I don’t know that there’s a principled distinction to be made between processing power and intelligence, at least not when processing power is being put to tasks that involve learning, memory and reason. What I would say is that it’s clear increasing processing power is a relatively easy task to accomplish, when compared with increasing machine intelligence.
I’d agree with domokato that machines are getting smarter (they are able to perform more complex reasoning tasks), and that the pace of increase may be accelerating. But that’s not to say Kurzweil’s predictions are at all sensible.
Suppose we were to take the problem of computing the area of a rectangle.
Say we have an old 8-bit 8080 processor and a 16-bit 286 processor and a 2.5 ghz Pentium.
The 8080 did not have hardware multiply and divide so the calculation would be done in software via multiple steps.
The 286 would be a lot faster and the Pentium would be even faster.
But they all just multiply numbers. Now do these numbers represent feet or miles or yards or kilometers?
The stupid computers can multiply the numbers faster than any human, even the 8080 doing it in software. But none of those machines UNDERSTAND what the units mean or what AREA is.
Processing power is not intelligence even if processing power is required for intelligence.
The documentary doesn’t suggest anything. It simply shows (or maybe it’s a hoax and it was filmed in a secret NASA studio) that the great majority of people in China are nowhere close to becoming able to afford a western lifestyle. That’s all.
Well that’s certainly correct; no hoaxes needed. But irrelevant to the main point re. AGW.
This show imo seemed to have a gapping inconsistency, in one breath we are told that there is an evolutionary advantage to reacting to patterns because they might represent danger, in the next breath we are told to do not about the acknowledge problem of global warming. By this logic the human race is doomed to wait to long, which is analagious to seeing a tiger acknowledging the tiger but doing nothing about the tiger so that the tiger eats not only us as an individual but also a large percentage of our population. Ostrichism at its worse.

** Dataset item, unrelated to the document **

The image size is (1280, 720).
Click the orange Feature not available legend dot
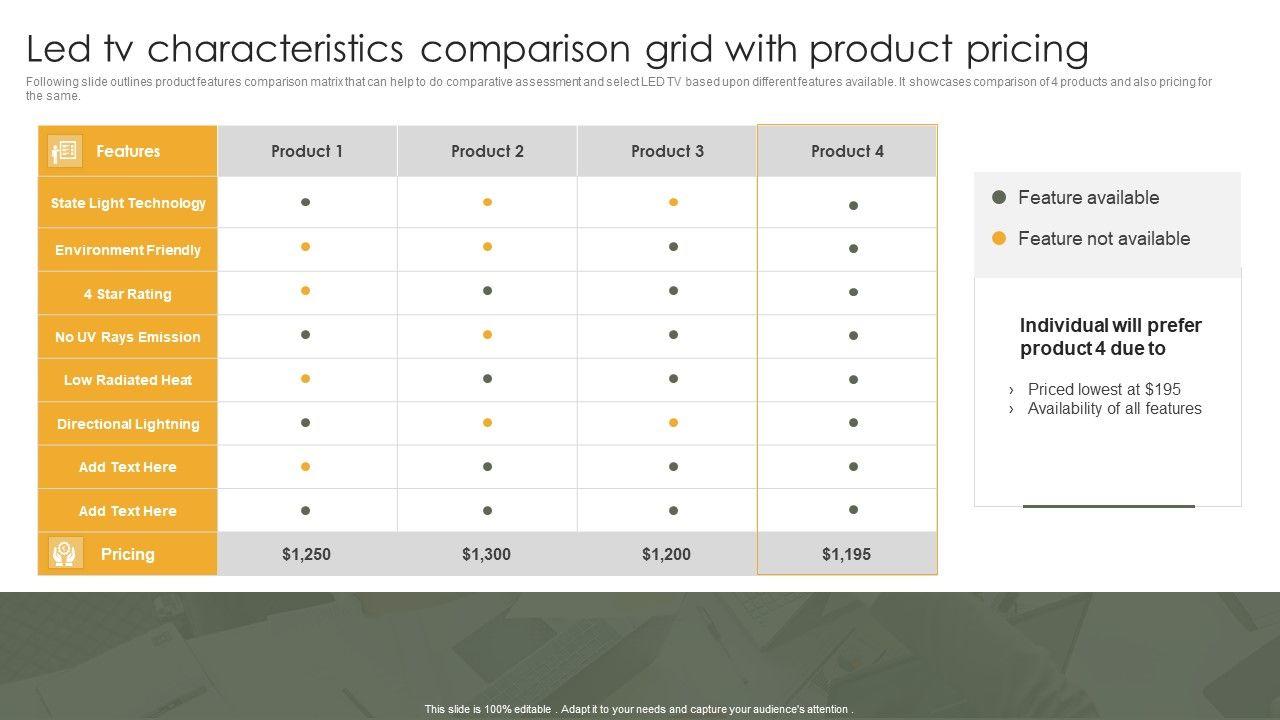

There’s also nature itself, which has self-correcting mechanisms. I’m not sure if CO2 in the atmosphere represents an entropic bubble that can be exploited by some mutated organism, but it might be worth looking into. (How is the CO2 distributed, anyway? Is it in the upper atmosphere or spread out evenly? I read somewhere that some redwoods are growing taller because of the CO2, which should reduce CO2 somewhat). Examples of human messes nature is cleaning up:
There’s also nature itself, which has self-correcting mechanisms. I’m not sure if CO2 in the atmosphere represents an entropic bubble that can be exploited by some mutated organism, but it might be worth looking into. (How is the CO2 distributed, anyway? Is it in the upper atmosphere or spread out evenly? I read somewhere that some redwoods are growing taller because of the CO2, which should reduce CO2 somewhat)
“entropic bubble”?
Carbon dioxide is somewhat heavier than the diatomic oxygen molecules which is heavier than the diatomic nitrogen molecules. I suppose if you had a sealed columns of air the might very slowly sort themselves out. But there is so much wind energy nearly all of the time in the atmosphere they are very throughly mixed. Plants on the ground and plankton in the oceans convert that CO2 into O2 so plenty of CO2 must get to the bottom of the atmosphere. Animals on the ground including us must breathe the O2.
James Burke talked about growing lot more plants back in 1989.